Unità e fraternità in politica e non solo

Anche il 2020 si presenta denso di anniversari “tondi” di personaggi che hanno illustrato l’Italia. Il nostro Mattarella ha iniziato a ricordarcelo, lo scorso gennaio, recandosi a Livorno per ricordare Carlo Azeglio Ciampi (chiamato “Azeglio” in onore di un troppo dimentico padre del nostro Risorgimento, Massimo Taparelli d’Azeglio, per il quale Ciampi affermò avere una grande affezione). Era abbastanza naturale che il Presidente celebrasse il centenario della nascita di un suo stimato predecessore. Non altrettanto scontato era che si recasse a Trento, il 25 gennaio, per celebrare il centenario della nascita di Chiara Lubich, nata in quella città il 22 gennaio del 1920. Paradossalmente, forse più conosciuta all’estero che in Italia, questa trentina è ricordata per aver fondato il Movimento dei Focolari che, qualche tempo fa, tra il serio e il faceto, era indicato come il “prodotto” maggiormente diffuso nel mondo, anche più della coca-cola.

Coloro che conoscono le vicende dei movimenti ecclesiali cattolici (e non solo), hanno contezza di questa allora giovane ragazza trentina che, sotto i bombardamenti della seconda guerra mondiale, insieme ad alcune altrettanto adolescenti sue compagne, intorno al Vangelo vissuto, iniziò, nella sua città, un’opera di assistenza ai poveri e poi, per osmosi, diffuse la sua scelta di vita comunitaria evangelica in Italia, in Europa, nel mondo. In quegli anni terribili Chiara, la cui spiritualità è di una modernità ancora molto inesplorata, espresse “inconsapevolmente” una risposta epocale ai drammi esistenziali del XX secolo: di fronte ai dolori vissuti della guerra, ai drammi dell’olocausto (che non poteva conoscere), alle stragi e ai lutti, alla “morte e al silenzio di Dio”, all’allora apparentemente incontrovertibile trionfo del male,… lei ebbe l’intuizione che prima, nel “buco nero” dell’abbandono e della morte in croce e, poi infine, nella risurrezione di Gesù Cristo, Uomo e Dio, fossero, potenzialmente e di fatto, ricomprese e superate tutte le tragedie dell’umanità. Un’altra delle principali originalità di Chiara fu l’aver colto che l’unione con Dio non si raggiunge, solo, all’interno di un profondo e personale rapporto con lui, come ad esempio troviamo in Agostino e in Teresa d’Avila (il “castello interiore”), ma “anche” nel rapporto col fratello (con la sorella), il cosiddetto “castello esteriore”. Il nostro prossimo, nonostante i suoi difetti, è espressione del Creatore: da questo rapporto privilegiato con lui (lei), tra noi, possono (devono?) conseguire consone relazioni sociali e politiche fraterne. In queste poche righe non possiamo ulteriormente approfondire questi argomenti, ma ci pareva importante almeno sottolinearli, per ricordare questa “mistica operativa” che, accanto alle sue intuizioni spirituali, seppe conciliare una concreta prassi di azioni a favore dei più miseri, dagli assetati territori africani alle dimenticate periferie filippine. Anche in alcuni suoi recenti interventi pubblici, l’attuale arcivescovo di Trento, Lauro Tisi, ha ricordato con appassionato affetto questa donna carismatica che seppe attualizzare la sua fede al di là delle strette gabbie teologiche pre-conciliari.

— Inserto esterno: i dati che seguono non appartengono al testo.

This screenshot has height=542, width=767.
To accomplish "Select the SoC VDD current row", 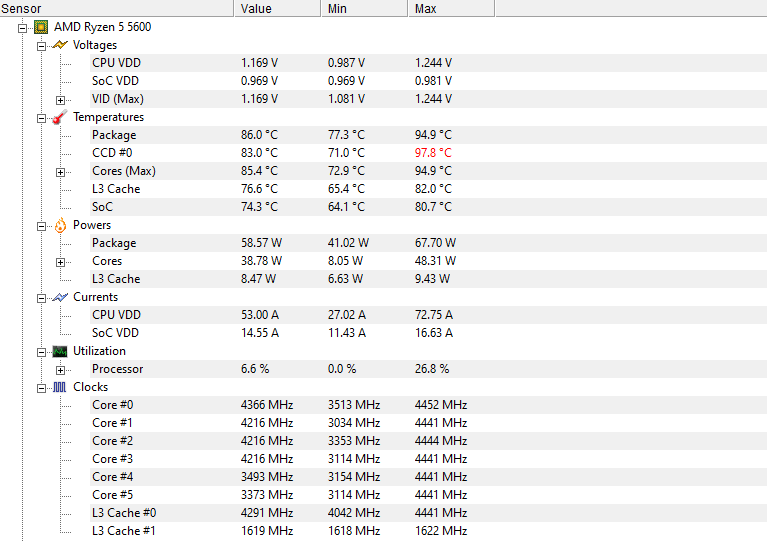I will click(116, 333).
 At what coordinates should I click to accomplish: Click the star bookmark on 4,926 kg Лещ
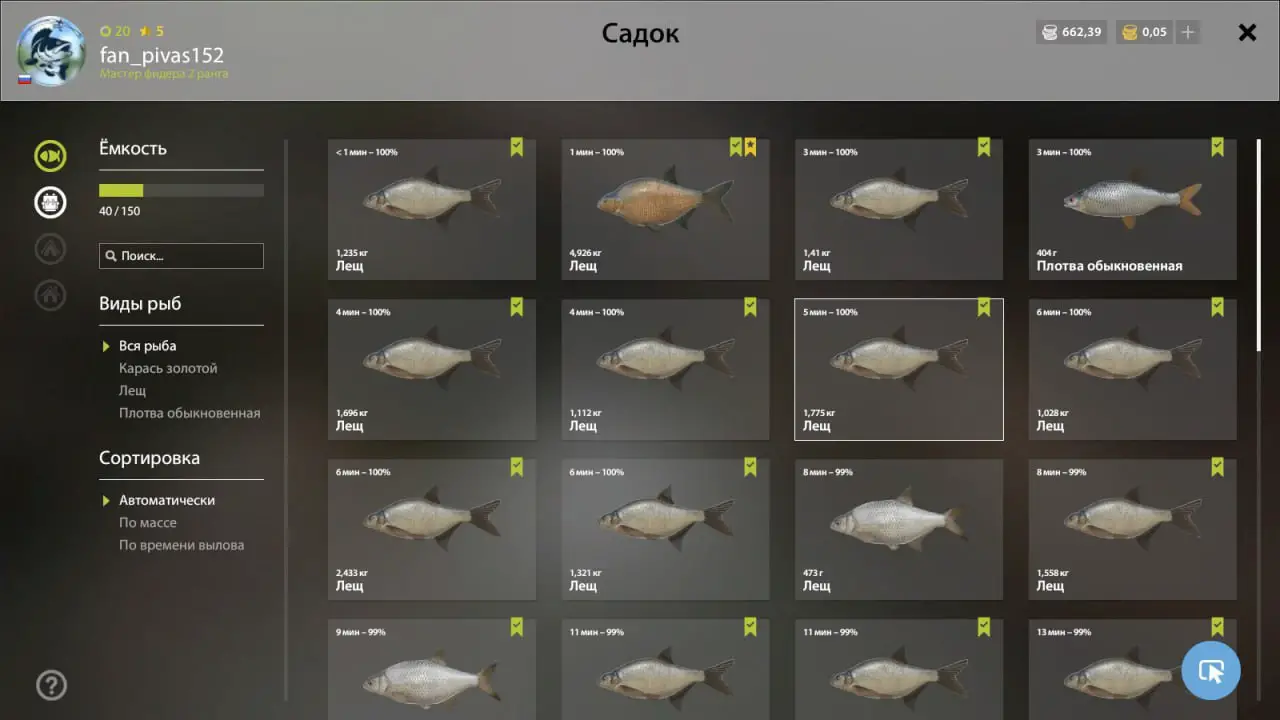[750, 147]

Nei suoi ultimi anni di vita Chiara, che morì nel 2008, si dedicò principalmente a tre opere: l’Istituto Universitario Sophia, per diffondere la “cultura dell’unità”, cardine del suo pensiero, ispirato al cosiddetto “testamento di Gesù”: “che tutti siano uno” (Gv 17,21); l’economia di comunione, una visione dei rapporti economici e produttivi che puntano sì all’efficienza aziendale, ma che non siano irrispettosi dei rapporti umani e del creato, e siano fondati su un’equa redistribuzione solidale degli utili, idea nata in Brasile, dove la sua esperienza delle favelas che attorniavano la città di San Paolo come “una corona di spine” la ispirò (a questo proposito molto leggiamo di analogo nella “Laudato sì” di Francesco). L’ “economia di comunione” è una filosofia e una prassi gestionale ora molto diffusa e praticata in migliaia di aziende operanti in tutto il mondo. La terza intuizione fu la riscoperta della “fraternità” nella politica: il principio “dimenticato” della modernità, che già con fatica ricorda malamente solo la libertà e l’eguaglianza. Mattarella, a Trento, l’ha ricordato, citando la Lubich, affermando che l’unità e la fraternità, rispettose delle diversità (“amare la patria altrui come la propria”), sono un arricchimento reciproco per gli uomini e rappresentano il fondamento del nostro vivere civile. Per chi volesse saperne di più, segnaliamo il libro di Massimo Gentilini, Chiara Lubich, la via dell’unità tra storia e profezia, Roma, Città Nuova.